Brief: Exact transcription of the data below is required, without the images.

*** Opening Available data ***

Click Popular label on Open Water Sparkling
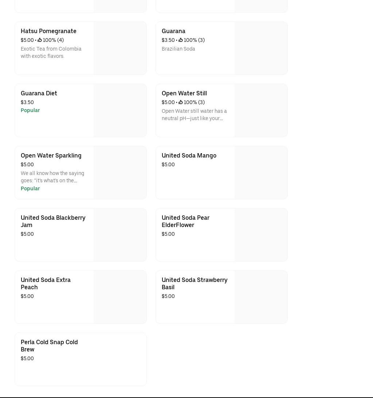The image size is (373, 398). click(x=30, y=188)
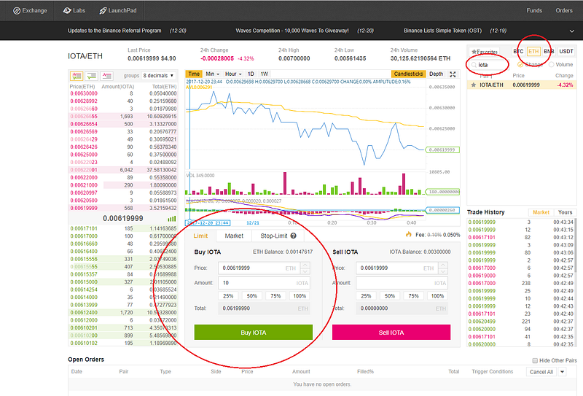Expand the announcements chevron
The image size is (583, 396).
click(572, 31)
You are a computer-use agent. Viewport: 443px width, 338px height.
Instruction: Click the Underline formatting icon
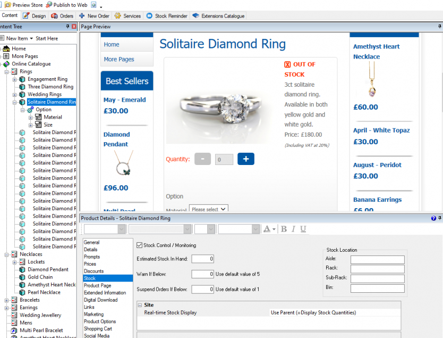[303, 229]
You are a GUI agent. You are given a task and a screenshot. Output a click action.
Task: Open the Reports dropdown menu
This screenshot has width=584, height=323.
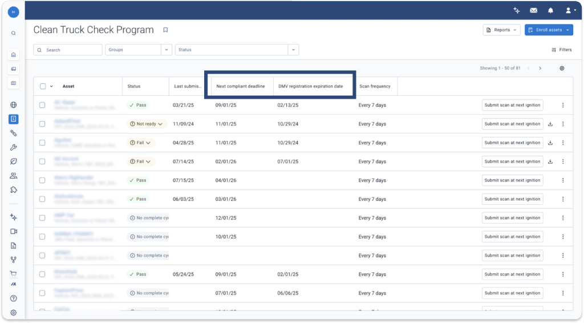[x=501, y=30]
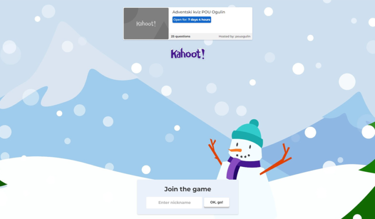Click the 25 questions label
The image size is (375, 219).
point(181,37)
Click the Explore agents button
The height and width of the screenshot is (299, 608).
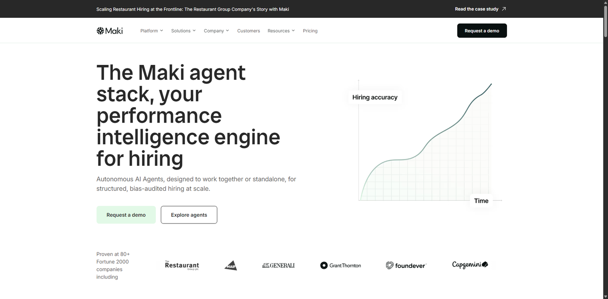click(189, 215)
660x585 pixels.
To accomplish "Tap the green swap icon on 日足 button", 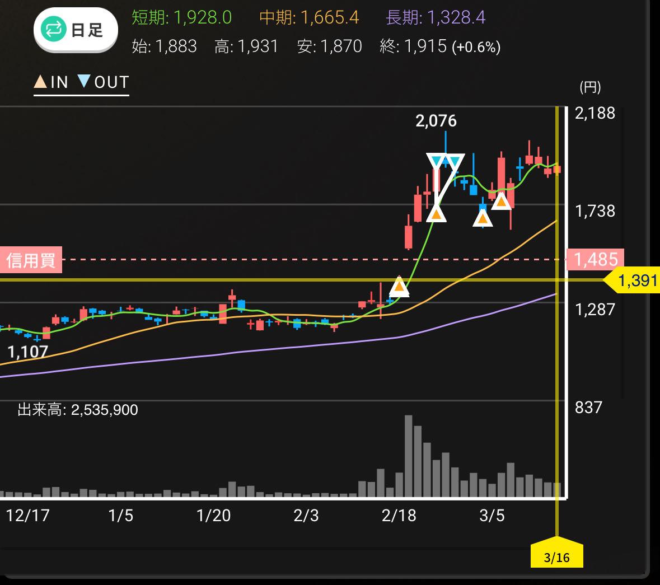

*** Closing Available data ***

Task answer:
Click Popular label on Open Water Sparkling
The image size is (373, 398). click(x=30, y=188)
Expand the announcements chevron
The image size is (583, 396).
click(572, 31)
You are a computer-use agent. Viewport: 443px width, 338px height.
Instruction: Click the Underline formatting icon
[303, 229]
You are a GUI agent. You are given a task and a screenshot. Output a click action.
Task: Open the Reports dropdown menu
This screenshot has width=584, height=323.
[x=501, y=30]
Click the 25 questions label
The image size is (375, 219).
point(181,37)
Click the Explore agents button
The height and width of the screenshot is (299, 608).
click(189, 215)
660x585 pixels.
To accomplish "Tap the green swap icon on 日足 button", 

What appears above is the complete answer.